But the good news is that while carrier spending has slowed and priorities have shifted, there will always be a need for power.“Telecom networks are like electronic toys — batteries not included,” Celentano said.
Nor can carriers afford to neglect power indefinitely. “We have to keep up with the Joneses, so to speak,” Verizon's Durocher said. “If a new CLEC comes up with a system that will take revenue away from us, we have to try to match that.”
THE CARRIERS HAVE SPOKEN: NEBS STILL RULES
Start-up equipment vendors can develop as many innovative products as they want in order to tap into carriers' abbreviated capex budgets, but if they're not NEBS certified, it doesn't much matter: Most carriers won't touch them.
“They just expect that your equipment is going to be compliant,” said APC's Paul O'Rourke, business development manager for the power equipment vendor's access networks group. “And they're getting away with it. What at one time was an afterthought has now got to be included right up front.”
It can be difficult and expensive to attain NEBS certification, which includes rigorous testing in areas such as flammability and seismic reliability.
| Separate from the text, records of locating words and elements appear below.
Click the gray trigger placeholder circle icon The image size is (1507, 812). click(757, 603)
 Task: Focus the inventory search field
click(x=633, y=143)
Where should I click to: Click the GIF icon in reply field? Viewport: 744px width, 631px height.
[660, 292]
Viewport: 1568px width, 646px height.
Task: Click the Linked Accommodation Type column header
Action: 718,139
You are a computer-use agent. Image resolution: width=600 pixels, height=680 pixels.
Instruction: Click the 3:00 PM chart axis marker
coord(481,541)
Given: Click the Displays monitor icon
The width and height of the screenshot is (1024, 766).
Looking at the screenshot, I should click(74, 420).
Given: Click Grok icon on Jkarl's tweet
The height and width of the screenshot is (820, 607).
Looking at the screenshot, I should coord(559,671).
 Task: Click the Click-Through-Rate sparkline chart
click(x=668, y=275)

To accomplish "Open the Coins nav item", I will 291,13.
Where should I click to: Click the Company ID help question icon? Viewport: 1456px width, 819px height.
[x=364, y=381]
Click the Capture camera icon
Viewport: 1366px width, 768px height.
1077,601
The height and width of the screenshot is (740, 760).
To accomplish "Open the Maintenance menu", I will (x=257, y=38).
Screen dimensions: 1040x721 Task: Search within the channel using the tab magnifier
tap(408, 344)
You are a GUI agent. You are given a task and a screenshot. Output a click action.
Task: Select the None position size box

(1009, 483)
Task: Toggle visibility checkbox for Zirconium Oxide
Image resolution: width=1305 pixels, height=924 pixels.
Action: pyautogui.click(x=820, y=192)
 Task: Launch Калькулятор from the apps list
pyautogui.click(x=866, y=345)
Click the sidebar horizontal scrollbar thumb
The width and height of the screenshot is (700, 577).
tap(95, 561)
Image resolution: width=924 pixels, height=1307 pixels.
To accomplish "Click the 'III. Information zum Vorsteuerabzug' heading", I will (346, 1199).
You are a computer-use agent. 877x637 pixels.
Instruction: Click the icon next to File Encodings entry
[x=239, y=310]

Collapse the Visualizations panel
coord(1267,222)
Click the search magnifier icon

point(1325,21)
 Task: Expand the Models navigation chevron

But especially if they intend to break into the RBOC market — for which NEBS is a requirement — it's in the interest of most major power equipment vendors to go through the process.
“When I'm looking at vendors, I'm looking at NEBS,” said Curtis Ashton, senior technical support engineer for Qwest Communications. “One of the reasons we don't go with small players is they [aren't NEBS certified].”
And it's no longer just the Bell companies that require NEBS. “We even see some companies that are not traditional RBOCs saying they want NEBS compliance, too,” said Chris Seyer, a power industry veteran who served on the management committee for Intelec 2002. In addition, because the pool of CLECs has shrunk considerably, so has the number of carriers that are more relaxed about NEBS standards, he said.
Regardless, some of the smaller niche power players simply can't afford to get NEBS certification, said Jim Hall, manager of service marketing for Emerson Network Power Global Services. “It's tough and I'm not saying it's necessarily fair,” he said.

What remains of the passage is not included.